_EXERCISE OBJECTIVE_
Recast the item lines below as a numbered list, from the line with "The width and" up to and including the line with "This screenshot has height=1008, width=1193.". Skip blank lines and leave the pictures out.

-- BEGIN STORED DATA --

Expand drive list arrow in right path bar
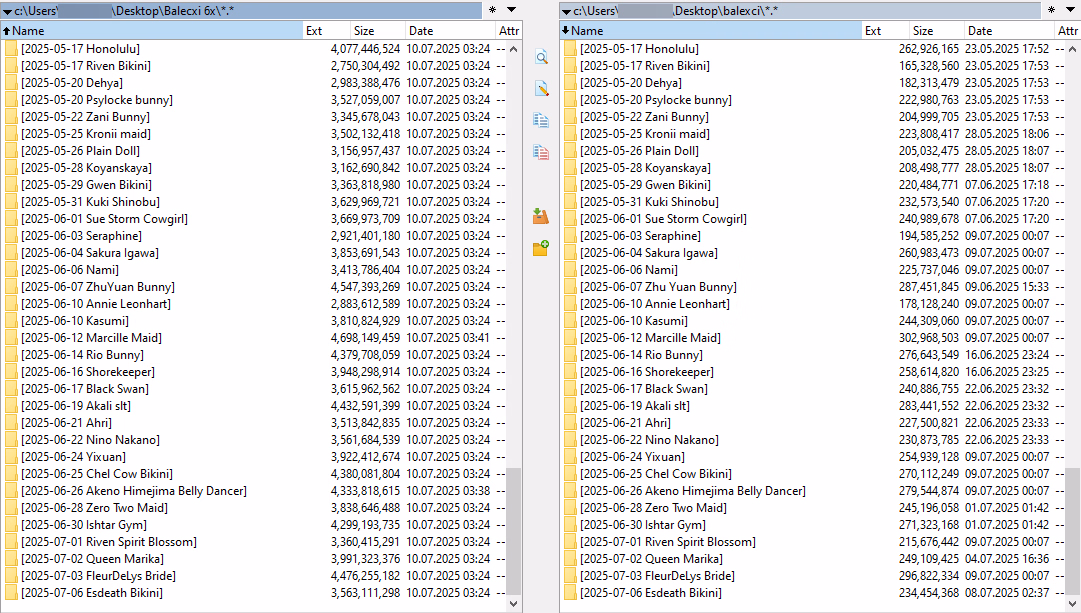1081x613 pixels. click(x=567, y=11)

-- END STORED DATA --
-- BEGIN STORED DATA --

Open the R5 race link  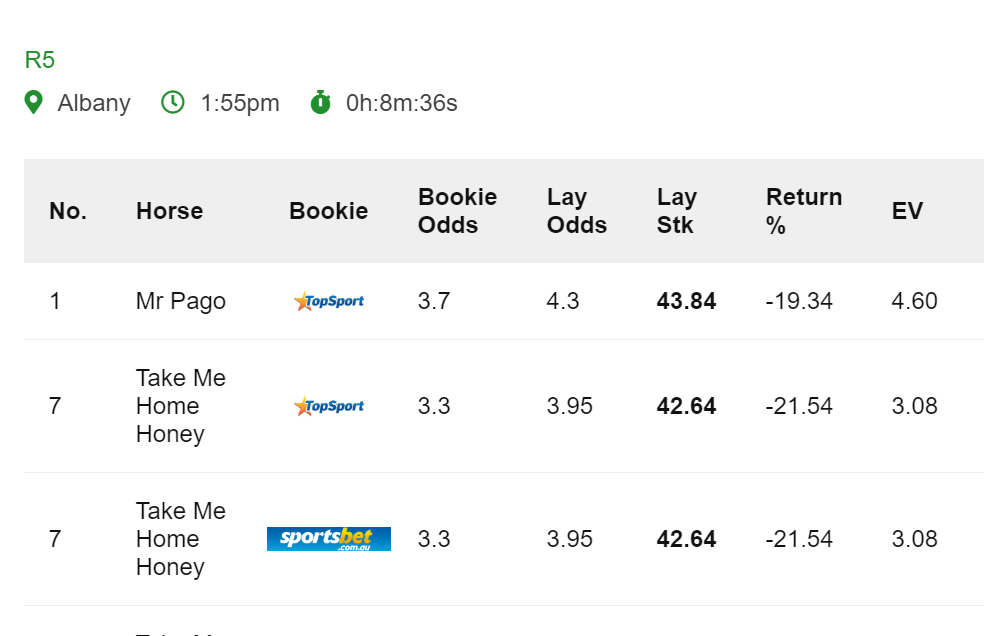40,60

-- END STORED DATA --
-- BEGIN STORED DATA --

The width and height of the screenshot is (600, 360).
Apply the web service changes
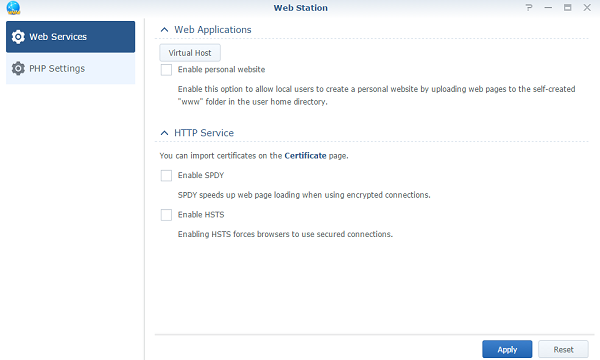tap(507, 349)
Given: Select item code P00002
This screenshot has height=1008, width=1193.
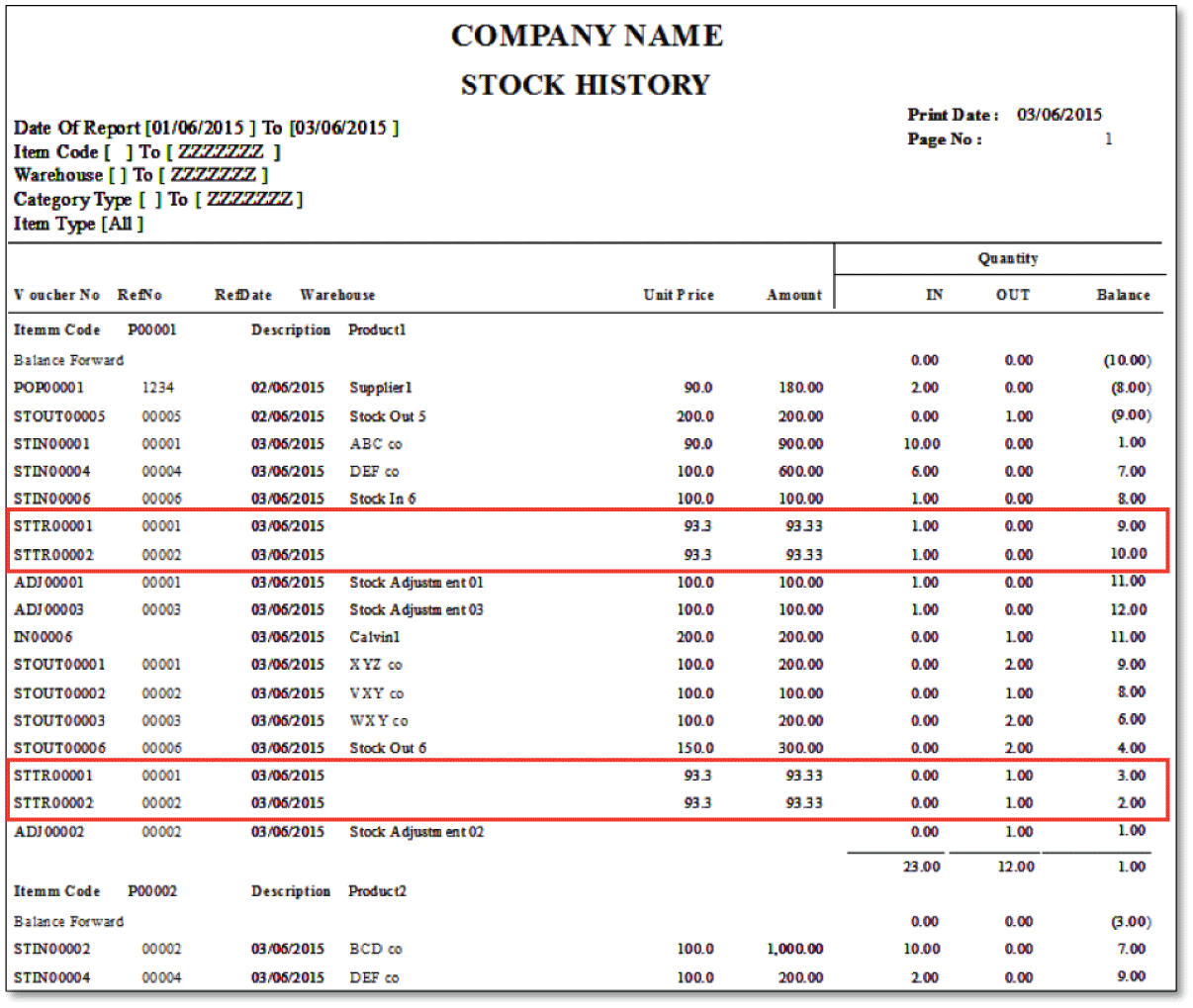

-- END STORED DATA --

_SOLVED EXERCISE_
1. The width and height of the screenshot is (600, 360).
2. Apply the web service changes
3. tap(507, 349)
4. Given: Select item code P00002
5. This screenshot has height=1008, width=1193.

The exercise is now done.